Sanxenxo ha superado con solvencia la primera gran cita del año para su sector turístico.
La Semana Santa se salda con una ocupación media hotelera del 73,36%, una cifra notablemente superior a la del pasado ejercicio cuando la lluvia condicionó la llegada de visitantes.
Sin embargo, la sensación generalizada entre este sector es que el resultado podría haber sido aún mejor.
Así lo señala en un comunicado el Consorcico de Empresarios Turísticos de Sanxenxo (CETS) "la Semana Santa termina con los deberes cumplidos, pero con cierta sensación de que podrían haberse alcanzado mejores registros de ocupación".
Las condiciones meteorológicas favorables y un importante volumen de reservas realizadas a última hora marcaron el comportamiento de la demanda durante estos días festivos.
A pesar de ello, el balance deja un sabor agridulce entre los profesionales del sector, que confiaban en alcanzar registros más elevados.
"Las condiciones eran propicias para haber superado esa cifra y las buenas perspectivas no se vieron del todo cumplidas", reflexionó el presidente del Consorcio, Alfonso Martínez.
Por categorías, los hoteles de dos y cuatro estrellas lideraron los niveles de ocupación, con un 80% y un 79,3%, respectivamente.
Les siguieron los apartamentos turísticos, que alcanzaron un 76,8%.
En el caso de los establecimientos de una estrella, la ocupación media se situó en el 72,4%, mientras que los hoteles de tres estrellas registraron un 58,1%.
Los campings, por su parte, rozaron la mitad de su capacidad, con un 48,7%, mejorando de forma significativa los datos del año anterior.
Desde el CETS destacan que estos resultados confirman la solidez del destino, especialmente entre el turismo nacional y de proximidad, con una presencia destacada también de visitantes portugueses.
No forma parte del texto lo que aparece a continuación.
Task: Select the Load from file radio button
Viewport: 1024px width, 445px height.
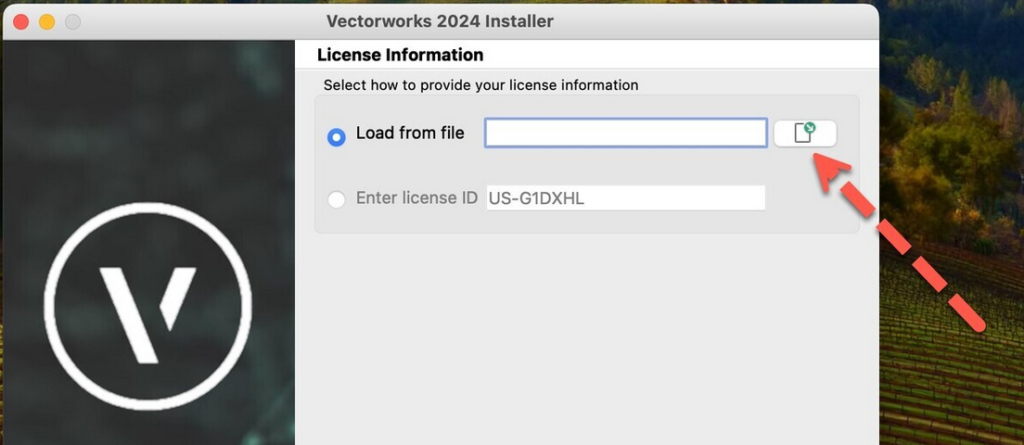Action: coord(337,137)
No obstante, subrayan la importancia de reforzar la programación de actividades para seguir atrayendo viajeros y consolidar la posición del municipio en el noroeste peninsular.
El sector considera superada esta primera prueba de la temporada, aunque insiste en la necesidad de continuar trabajando para optimizar los datos de cara al verano, el periodo crucial para la economía turística local.